■ Records to use ■
═══
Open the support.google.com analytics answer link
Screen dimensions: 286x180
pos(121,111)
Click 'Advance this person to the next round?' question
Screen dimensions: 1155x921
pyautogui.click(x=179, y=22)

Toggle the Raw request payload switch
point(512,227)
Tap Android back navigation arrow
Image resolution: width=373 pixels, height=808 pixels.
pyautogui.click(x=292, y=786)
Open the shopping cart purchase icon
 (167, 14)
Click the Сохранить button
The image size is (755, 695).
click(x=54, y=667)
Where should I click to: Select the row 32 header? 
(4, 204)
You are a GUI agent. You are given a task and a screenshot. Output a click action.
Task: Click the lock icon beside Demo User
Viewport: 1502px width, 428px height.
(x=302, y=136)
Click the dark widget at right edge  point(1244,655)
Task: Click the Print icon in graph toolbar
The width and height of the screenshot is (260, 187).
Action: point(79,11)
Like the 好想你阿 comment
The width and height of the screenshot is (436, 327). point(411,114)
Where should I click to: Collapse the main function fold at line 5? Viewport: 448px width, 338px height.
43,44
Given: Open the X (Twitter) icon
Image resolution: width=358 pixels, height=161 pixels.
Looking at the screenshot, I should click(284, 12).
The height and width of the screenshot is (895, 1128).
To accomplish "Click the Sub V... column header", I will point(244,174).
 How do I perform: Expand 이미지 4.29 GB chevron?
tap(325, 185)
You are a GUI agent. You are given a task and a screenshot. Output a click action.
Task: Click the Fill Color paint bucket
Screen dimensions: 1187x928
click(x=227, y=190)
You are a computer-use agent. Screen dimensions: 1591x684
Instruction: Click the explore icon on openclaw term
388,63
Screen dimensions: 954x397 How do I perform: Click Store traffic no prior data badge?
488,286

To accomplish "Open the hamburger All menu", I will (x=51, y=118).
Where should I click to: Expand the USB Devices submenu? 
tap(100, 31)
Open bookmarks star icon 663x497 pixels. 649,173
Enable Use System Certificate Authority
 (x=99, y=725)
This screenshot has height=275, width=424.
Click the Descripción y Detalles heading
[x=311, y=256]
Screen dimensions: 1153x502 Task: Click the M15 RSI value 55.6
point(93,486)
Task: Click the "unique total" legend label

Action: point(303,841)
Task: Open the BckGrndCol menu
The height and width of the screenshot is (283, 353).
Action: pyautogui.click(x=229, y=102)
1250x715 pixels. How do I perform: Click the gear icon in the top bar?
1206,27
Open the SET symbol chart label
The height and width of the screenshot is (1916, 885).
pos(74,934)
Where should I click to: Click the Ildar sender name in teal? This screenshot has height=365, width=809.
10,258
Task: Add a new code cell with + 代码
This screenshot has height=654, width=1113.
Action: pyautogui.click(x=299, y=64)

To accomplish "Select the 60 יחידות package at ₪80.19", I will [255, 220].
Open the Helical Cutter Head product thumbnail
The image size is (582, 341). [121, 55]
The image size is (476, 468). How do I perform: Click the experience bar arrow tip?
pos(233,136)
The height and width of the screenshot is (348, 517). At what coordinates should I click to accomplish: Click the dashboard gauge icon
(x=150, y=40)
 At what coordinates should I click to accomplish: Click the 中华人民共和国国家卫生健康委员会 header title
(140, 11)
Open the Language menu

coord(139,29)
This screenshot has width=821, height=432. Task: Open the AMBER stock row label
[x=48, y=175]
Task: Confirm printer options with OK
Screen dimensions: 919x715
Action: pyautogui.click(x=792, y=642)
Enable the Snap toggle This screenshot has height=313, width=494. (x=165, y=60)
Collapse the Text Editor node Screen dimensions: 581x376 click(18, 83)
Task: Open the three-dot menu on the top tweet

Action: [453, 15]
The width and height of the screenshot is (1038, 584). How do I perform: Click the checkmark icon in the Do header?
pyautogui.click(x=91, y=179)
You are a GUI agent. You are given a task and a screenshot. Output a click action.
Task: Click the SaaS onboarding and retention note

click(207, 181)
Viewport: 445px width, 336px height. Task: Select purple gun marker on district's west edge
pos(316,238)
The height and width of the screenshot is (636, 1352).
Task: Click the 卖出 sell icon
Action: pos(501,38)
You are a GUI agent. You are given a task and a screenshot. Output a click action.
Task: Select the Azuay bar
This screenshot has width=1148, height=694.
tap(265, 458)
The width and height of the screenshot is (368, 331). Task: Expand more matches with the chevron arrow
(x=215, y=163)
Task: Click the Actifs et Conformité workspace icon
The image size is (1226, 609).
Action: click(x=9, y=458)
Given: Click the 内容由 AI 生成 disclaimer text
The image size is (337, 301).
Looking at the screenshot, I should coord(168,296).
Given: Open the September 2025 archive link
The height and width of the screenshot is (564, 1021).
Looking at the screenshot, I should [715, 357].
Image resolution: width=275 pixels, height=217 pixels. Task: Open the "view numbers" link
═══
■ What is expected ■
Please set down all the data word for word.

■ Output for this exercise ■
Open the support.google.com analytics answer link
Screen dimensions: 286x180
pos(121,111)
Click 'Advance this person to the next round?' question
Screen dimensions: 1155x921
pyautogui.click(x=179, y=22)

Toggle the Raw request payload switch
point(512,227)
Tap Android back navigation arrow
Image resolution: width=373 pixels, height=808 pixels.
pyautogui.click(x=292, y=786)
Open the shopping cart purchase icon
 (167, 14)
Click the Сохранить button
The image size is (755, 695).
click(x=54, y=667)
Where should I click to: Select the row 32 header? 
(4, 204)
You are a GUI agent. You are given a task and a screenshot. Output a click action.
Task: Click the lock icon beside Demo User
Viewport: 1502px width, 428px height.
(x=302, y=136)
Click the dark widget at right edge  point(1244,655)
Task: Click the Print icon in graph toolbar
The width and height of the screenshot is (260, 187).
Action: point(79,11)
Like the 好想你阿 comment
The width and height of the screenshot is (436, 327). point(411,114)
Where should I click to: Collapse the main function fold at line 5? Viewport: 448px width, 338px height.
43,44
Given: Open the X (Twitter) icon
Image resolution: width=358 pixels, height=161 pixels.
Looking at the screenshot, I should click(284, 12).
The height and width of the screenshot is (895, 1128).
To accomplish "Click the Sub V... column header", I will point(244,174).
 How do I perform: Expand 이미지 4.29 GB chevron?
tap(325, 185)
You are a GUI agent. You are given a task and a screenshot. Output a click action.
Task: Click the Fill Color paint bucket
Screen dimensions: 1187x928
click(x=227, y=190)
You are a computer-use agent. Screen dimensions: 1591x684
Instruction: Click the explore icon on openclaw term
388,63
Screen dimensions: 954x397 How do I perform: Click Store traffic no prior data badge?
488,286

To accomplish "Open the hamburger All menu", I will (x=51, y=118).
Where should I click to: Expand the USB Devices submenu? 
tap(100, 31)
Open bookmarks star icon 663x497 pixels. 649,173
Enable Use System Certificate Authority
 (x=99, y=725)
This screenshot has height=275, width=424.
Click the Descripción y Detalles heading
[x=311, y=256]
Screen dimensions: 1153x502 Task: Click the M15 RSI value 55.6
point(93,486)
Task: Click the "unique total" legend label

Action: point(303,841)
Task: Open the BckGrndCol menu
The height and width of the screenshot is (283, 353).
Action: pyautogui.click(x=229, y=102)
1250x715 pixels. How do I perform: Click the gear icon in the top bar?
1206,27
Open the SET symbol chart label
The height and width of the screenshot is (1916, 885).
pos(74,934)
Where should I click to: Click the Ildar sender name in teal? This screenshot has height=365, width=809.
10,258
Task: Add a new code cell with + 代码
This screenshot has height=654, width=1113.
Action: pyautogui.click(x=299, y=64)

To accomplish "Select the 60 יחידות package at ₪80.19", I will [255, 220].
Open the Helical Cutter Head product thumbnail
The image size is (582, 341). [121, 55]
The image size is (476, 468). How do I perform: Click the experience bar arrow tip?
pos(233,136)
The height and width of the screenshot is (348, 517). At what coordinates should I click to accomplish: Click the dashboard gauge icon
(x=150, y=40)
 At what coordinates should I click to accomplish: Click the 中华人民共和国国家卫生健康委员会 header title
(140, 11)
Open the Language menu

coord(139,29)
This screenshot has width=821, height=432. Task: Open the AMBER stock row label
[x=48, y=175]
Task: Confirm printer options with OK
Screen dimensions: 919x715
Action: pyautogui.click(x=792, y=642)
Enable the Snap toggle This screenshot has height=313, width=494. (x=165, y=60)
Collapse the Text Editor node Screen dimensions: 581x376 click(18, 83)
Task: Open the three-dot menu on the top tweet

Action: [453, 15]
The width and height of the screenshot is (1038, 584). How do I perform: Click the checkmark icon in the Do header?
pyautogui.click(x=91, y=179)
You are a GUI agent. You are given a task and a screenshot. Output a click action.
Task: Click the SaaS onboarding and retention note

click(207, 181)
Viewport: 445px width, 336px height. Task: Select purple gun marker on district's west edge
pos(316,238)
The height and width of the screenshot is (636, 1352).
Task: Click the 卖出 sell icon
Action: pos(501,38)
You are a GUI agent. You are given a task and a screenshot. Output a click action.
Task: Select the Azuay bar
This screenshot has width=1148, height=694.
tap(265, 458)
The width and height of the screenshot is (368, 331). Task: Expand more matches with the chevron arrow
(x=215, y=163)
Task: Click the Actifs et Conformité workspace icon
The image size is (1226, 609).
Action: click(x=9, y=458)
Given: Click the 内容由 AI 生成 disclaimer text
The image size is (337, 301).
Looking at the screenshot, I should coord(168,296).
Given: Open the September 2025 archive link
The height and width of the screenshot is (564, 1021).
Looking at the screenshot, I should [715, 357].
Image resolution: width=275 pixels, height=217 pixels. Task: Open the "view numbers" link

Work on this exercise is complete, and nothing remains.